Bernstein said health care systems need to copy the experience of the airline
industry, which reduced its error rate by improving its systems.
"We
need to encourage a culture where people aren't afraid to come forward and
report problems," he said.
In
the study, researchers looked at 3,745 patient charts, chosen at random from 20
hospitals in five provinces, including Ontario and Quebec.
They
found the greatest number of adverse events occurred at teaching hospitals.
"This
is probably due to the complexity of care," said Dr. Baker, noting the most
complicated cases are usually referred to teaching hospitals.
Not
all adverse events are preventable. Some things, like an allergic reaction to a
drug, often cannot be anticipated. The study found that preventable errors were
about the same at small, large and teaching hospitals.
"If
we think about preventable errors as a mark of quality, then smaller hospitals
do as well as teaching hospitals," said Dr.

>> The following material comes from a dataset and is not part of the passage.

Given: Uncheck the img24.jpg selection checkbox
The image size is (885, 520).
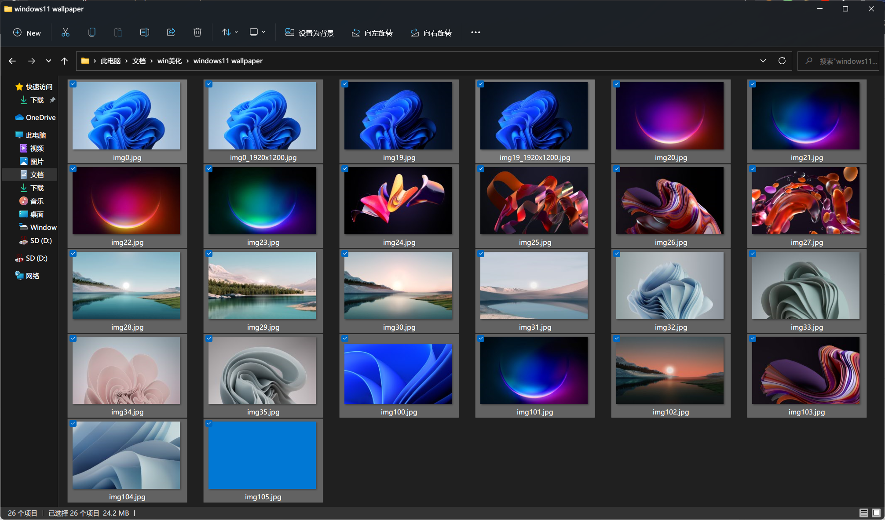Looking at the screenshot, I should 345,169.
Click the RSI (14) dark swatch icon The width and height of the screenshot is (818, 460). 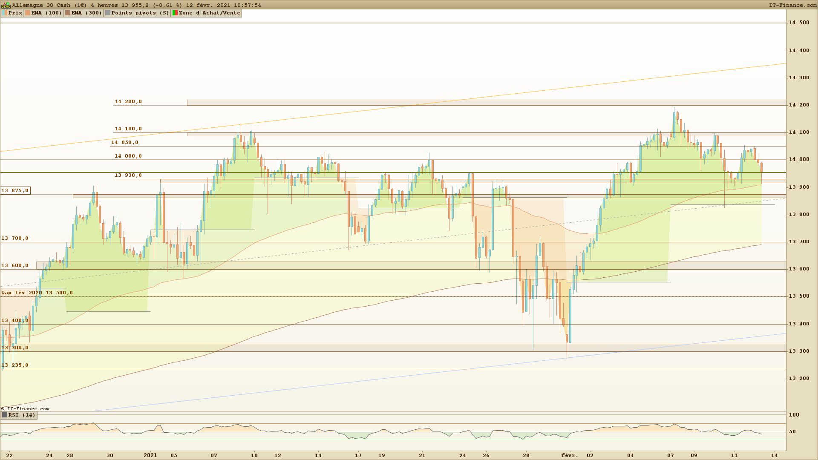pyautogui.click(x=5, y=415)
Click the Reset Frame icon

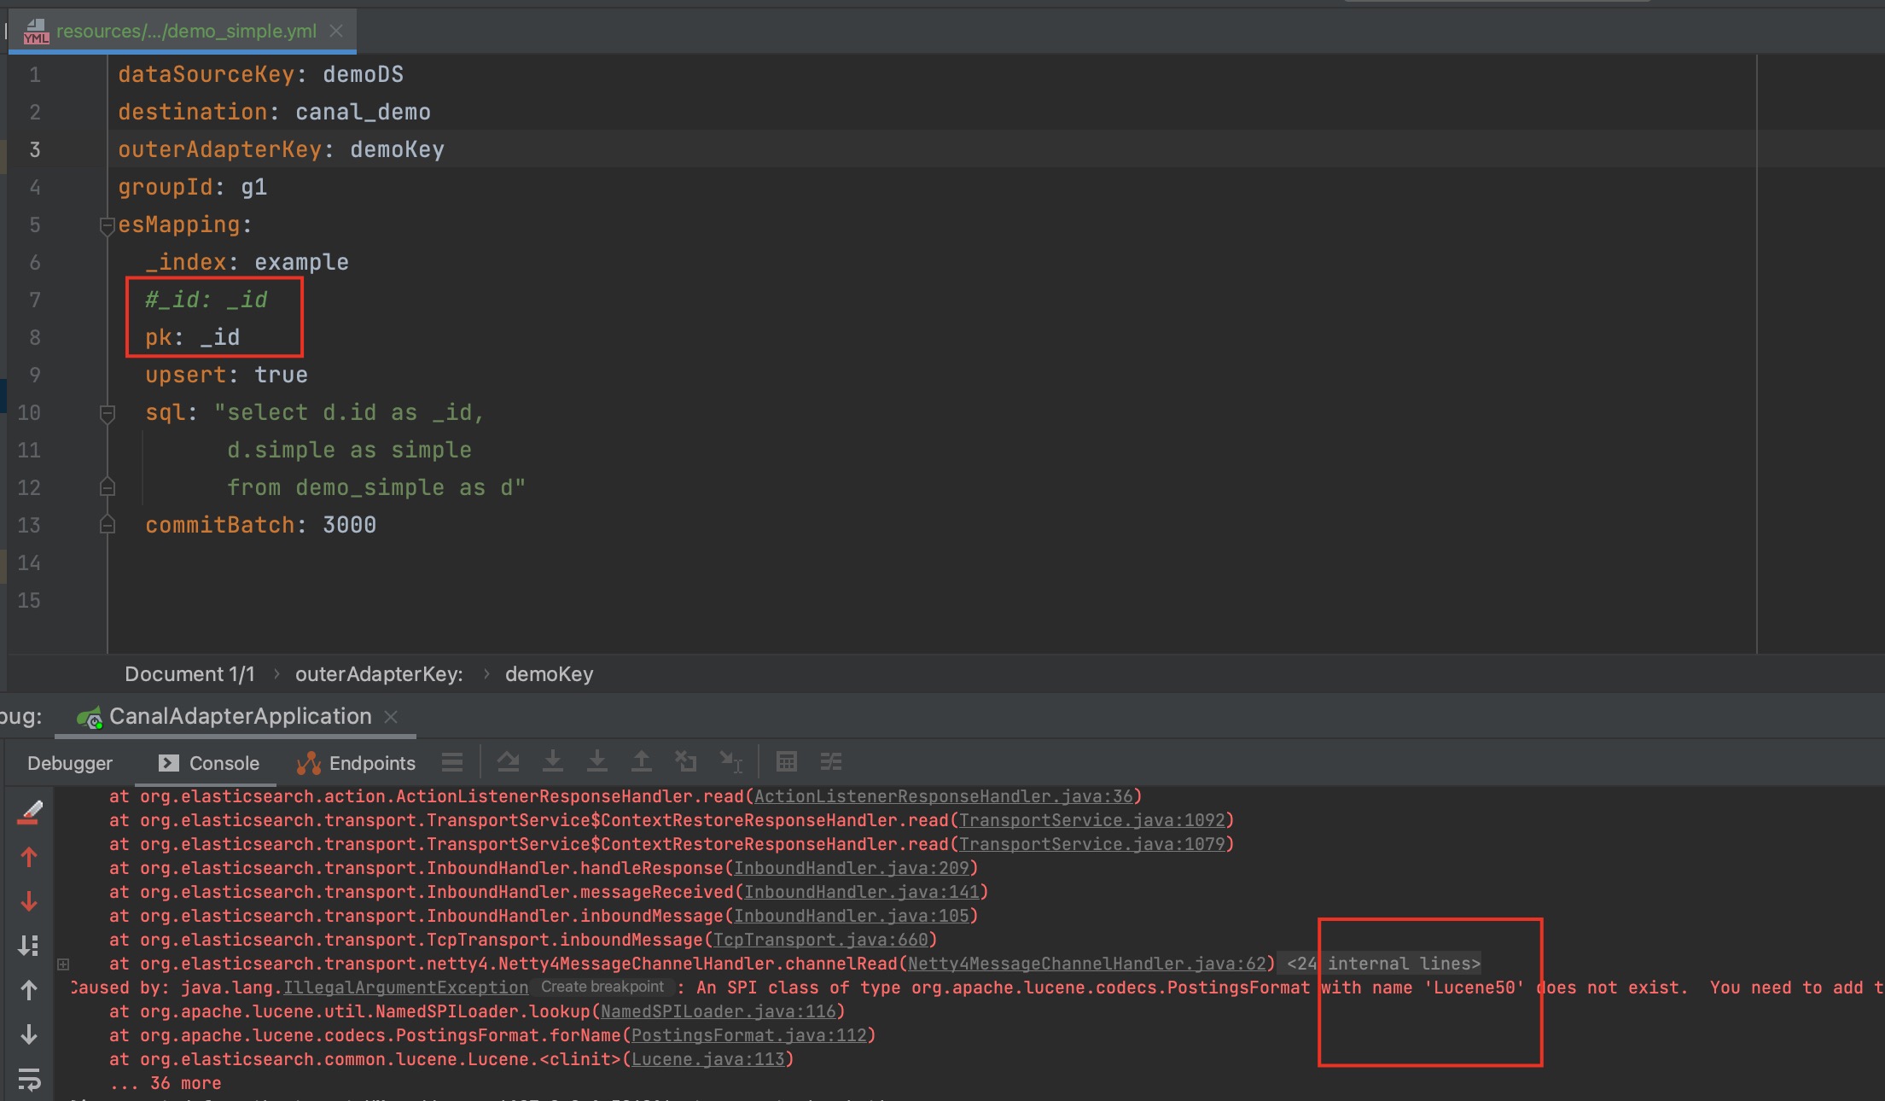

Norton. "I think some of
our smaller hospitals have thought of themselves as second-class citizens. This
study shows it's not so. They may do less complex procedures, but they don't
commit more errors."
The
researchers found older patients were the ones most likely to suffer an adverse
event. This is because seniors tend to have more complex illnesses, so they
undergo more procedures and tests and stay in hospital longer.
The
researchers say a move to electronic medical records and hiring more nurses
would be a good start at reducing errors.
Dr.
Norton says it would be worth the added expense, noting each adverse event
resulted in an average hospital stay of six extra days.
"Multiply 70,000 preventable events by six days in hospital," he said. "That's a lot of money. And if we can prevent that, we're going to empty beds sooner, which improves access to beds. Access is a huge issue for us."